Furthermore, whatever is stored in the first sector of a floppy diskette, USB device, hard disk or any other bootable storage device, is not required to immediately load any bootstrap code for an OS, if ever. The BIOS merely passes control to whatever exists there, as long as the sector meets the very simple qualification of having the boot record signature of 0x55, 0xAA in its last two bytes. This is why it is easy to replace the usual bootstrap code found in an MBR with more complex loaders, even large multi-functional boot managers (programs stored elsewhere on the device which can run without an operating system), allowing users a number of choices in what occurs next. With this kind of freedom, abuse often occurs in the form of boot sector viruses.

== Boot-sector viruses ==

Since code in the boot sector is executed automatically, boot sectors have historically been a common attack vector for computer viruses.

To combat this behavior, the system BIOS often includes an option to prevent software from writing to the first sector of any attached hard drives; it could thereby protect the master boot record containing the partition table from being overwritten accidentally, but not the volume boot records in the bootable partitions. Depending on the BIOS, attempts to write to the protected sector may be blocked with or without user interaction.
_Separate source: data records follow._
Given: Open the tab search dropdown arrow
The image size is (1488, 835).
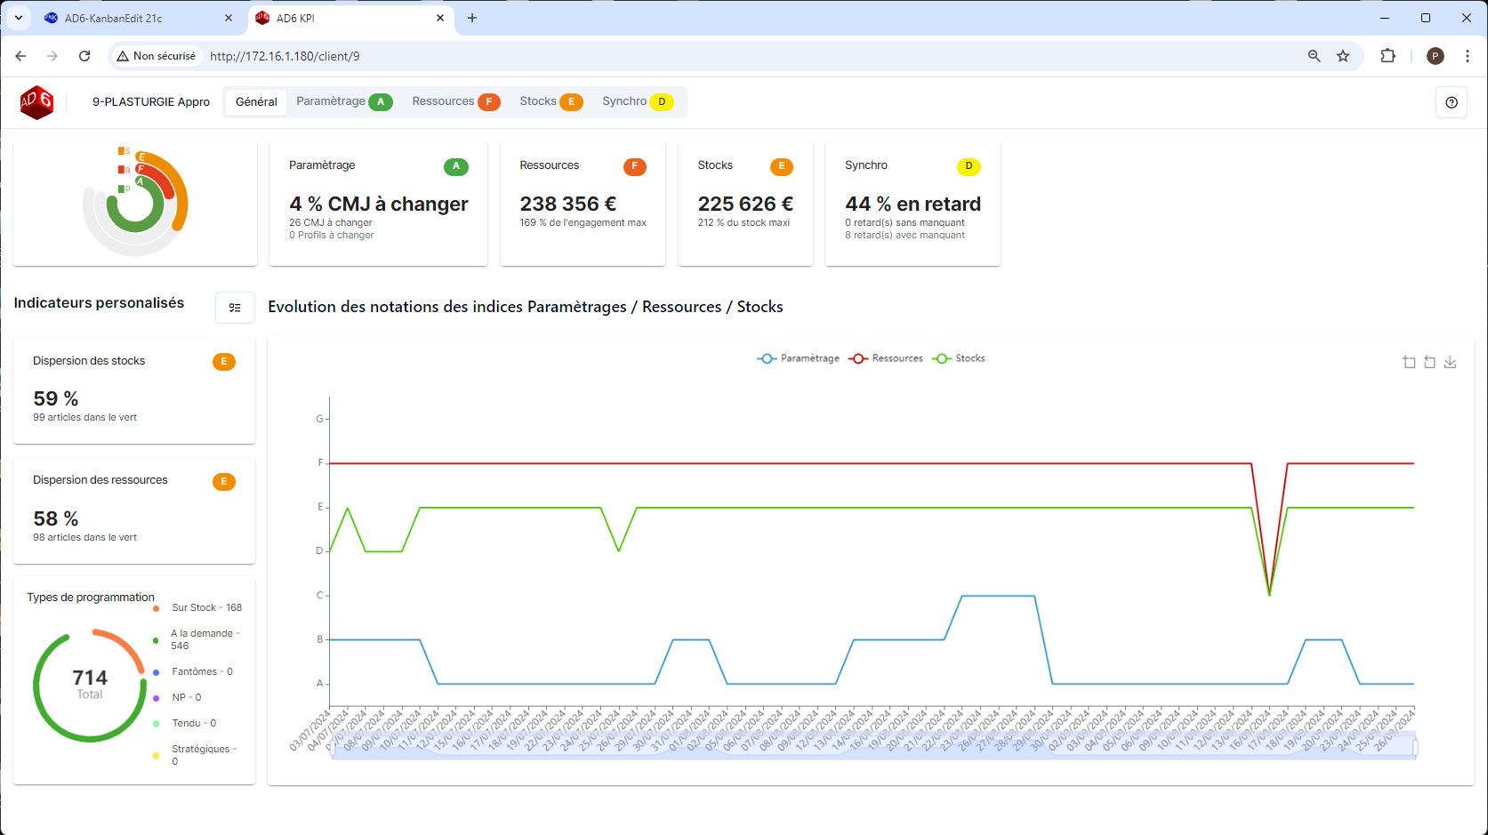Looking at the screenshot, I should [x=18, y=18].
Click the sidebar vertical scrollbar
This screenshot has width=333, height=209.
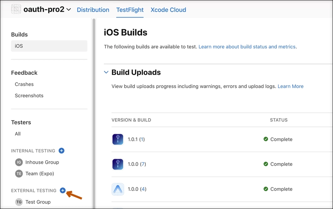coord(94,112)
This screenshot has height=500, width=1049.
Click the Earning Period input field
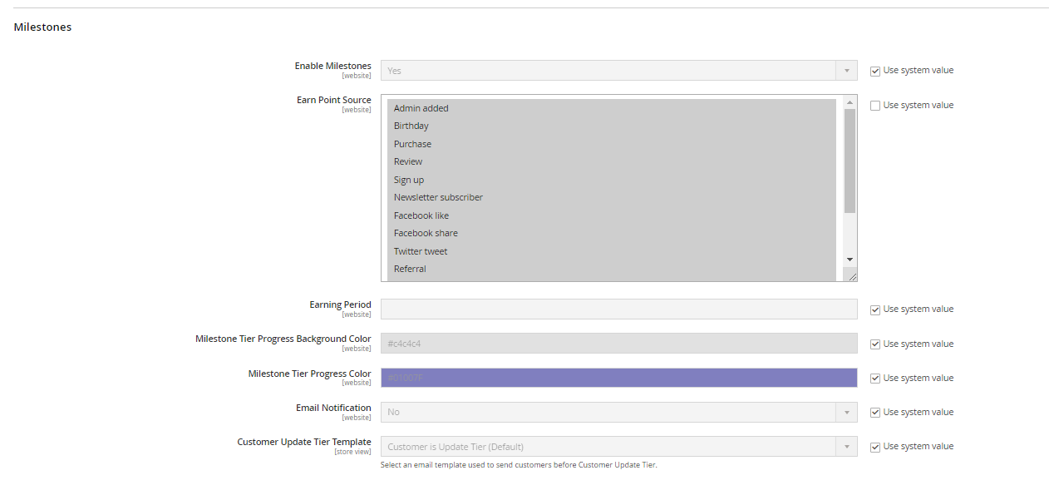pos(618,309)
Most BIOSes, however, will display a popup message giving the user a chance to override the setting.
The BIOS option is disabled by default because the message may not be displayed correctly in graphics mode and blocking access to the MBR may cause problems with operating system setup programs or disk access, encryption or partitioning tools like FDISK, which may not have been written to be aware of that possibility, causing them to abort ungracefully and possibly leaving the disk partitioning in an inconsistent state.

As an example, the malware NotPetya attempts to gain administrative privileges on an operating system, and then would attempt to overwrite the boot sector of a computer. The CIA has also developed malware that attempts to modify the boot sector in order to load additional drivers to be used by other malware.
Another Malware that overwrites boot sector is the MEMZ.